If you experience these cataclysmic episodes, your life will change forever.





Branches of Trigeminal nerve


  • The mandibular branch( bottom) of the trigeminal nerve serves the 


  1. the lower jaw, including the lower teeth, lower lip, side and front of the tongue, lower gums.


  1. part of the ear. 


  • The middle or maxillary branch serves the 




  1. the upper jaw, upper teeth, and gums, upper lip,


  1. cheeks


  1.  palate


  1.  sinuses


  1.  temples, and most of the nose.


  • The upper or ophthalmic branch serves 




  1. the forehead, eyes


  1. bridge of the nose.




There can be some overlap, especially in the eye itself.


It is also known as"suicide disease” as a result of those who killed themselves to escape the pain.


I had a subtotal thyroidectomy from which emerged HypoPara.

Hypoparathyroidism is a rare endocrine condition in which insufficient or inactive levels of parathyroid hormone (PTH) are produced by the four tiny parathyroid glands in your neck.




It may be due to a congenital, genetic, or autoimmune disorder that affects the function of the parathyroid glands or, more commonly, it may occur as the temporary or permanent result of surgery to the neck where there is removal or damage to the glands.




Insufficient PTH leads to low calcium levels in the blood, or hypocalcaemia. It causes electrolyte imbalance and can be a life-threatening condition if untreated. 



Why is calcium so important? Calcium is vital to life and affects every cell in the body. Most people know about teeth and nails in connection with calcium but its effects are on the whole body - nerves, muscles, and organs. It helps blood to clot and is important in energy production. Calcium is crucial to us which is why the body has special mechanisms like the parathyroid glands to keep calcium levels constant. 

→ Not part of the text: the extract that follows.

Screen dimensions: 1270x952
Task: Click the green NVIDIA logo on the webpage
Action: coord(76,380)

Treatment with vitamin D analogs and calcium supplements is not ideal and can lead to long term renal problems. Calcium levels fluctuate but home calcium testers are not available so monitoring this condition can be challenging. Until 2015, Hypopara was the only endocrine condition without its own replacement hormone. Injectable parathyroid hormone is now licensed for use in the treatment of hypopara in the USA but is not yet available elsewhere.

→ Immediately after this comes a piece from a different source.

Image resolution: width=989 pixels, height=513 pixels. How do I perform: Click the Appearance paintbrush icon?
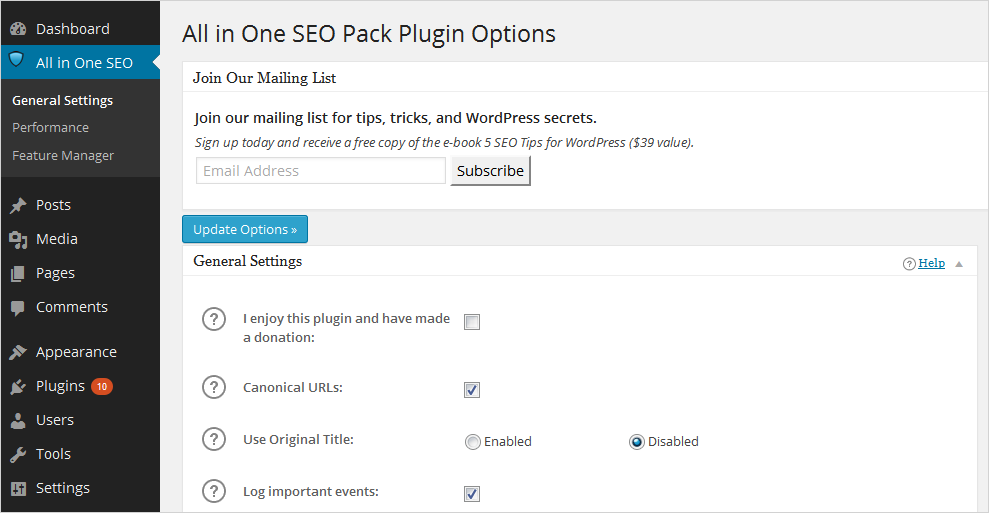17,352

Recent problems are swallowing and tackling. I have lost weight up to 10 kgs and if I am forced to talk I get pain in my larynx area and my voice changes. 


Everywhere there is a glimmer of hope. Hand-holding fantasies are not there in my life, rather everyone would like to swat me out of the way. Sometimes I feel the need for someone, not to take away or bear my pain but just to support and care about me. From my childhood journey to middle-age, I became a warrior but nobody stood by me. Life was much different for me, when I needed support from everyone, I rarely got support from anyone. Thanks to the internet and social media when I need support few people don't turn their faces. The rest peacefully ignore the agony of others. It includes friends, family, school teachers, everyone.




  There's always a glimmer of hope. There is cancer, depression but everyone can get out of it. The glory and brightness of life! When you arise in the morning, think of what a precious privilege it is to be alive to breathe, to think, to enjoy being alive so please don't keep wringing your hands.


My mother is a different being altogether. Granny tranny used to make her do heavy chores when she was pregnant and she lost her first child due to the heavy work she was coerced to do. She worked too hard to bring me into the world. She cares for me


" I feel that living with multiple rare diseases with an overwhelming battle is my plight of my child, the journey with rare disorders. I believe perhaps surviving those ill-fated surgeries where the doctor gave a deadline or said " Everything is in God's hands" because she has a greater purpose in life. For that,  to live this debilitating life more than it has been predicted. We need support from everyone, it's true we rarely get support. To stay true to our goals in life, we need true, honest, support."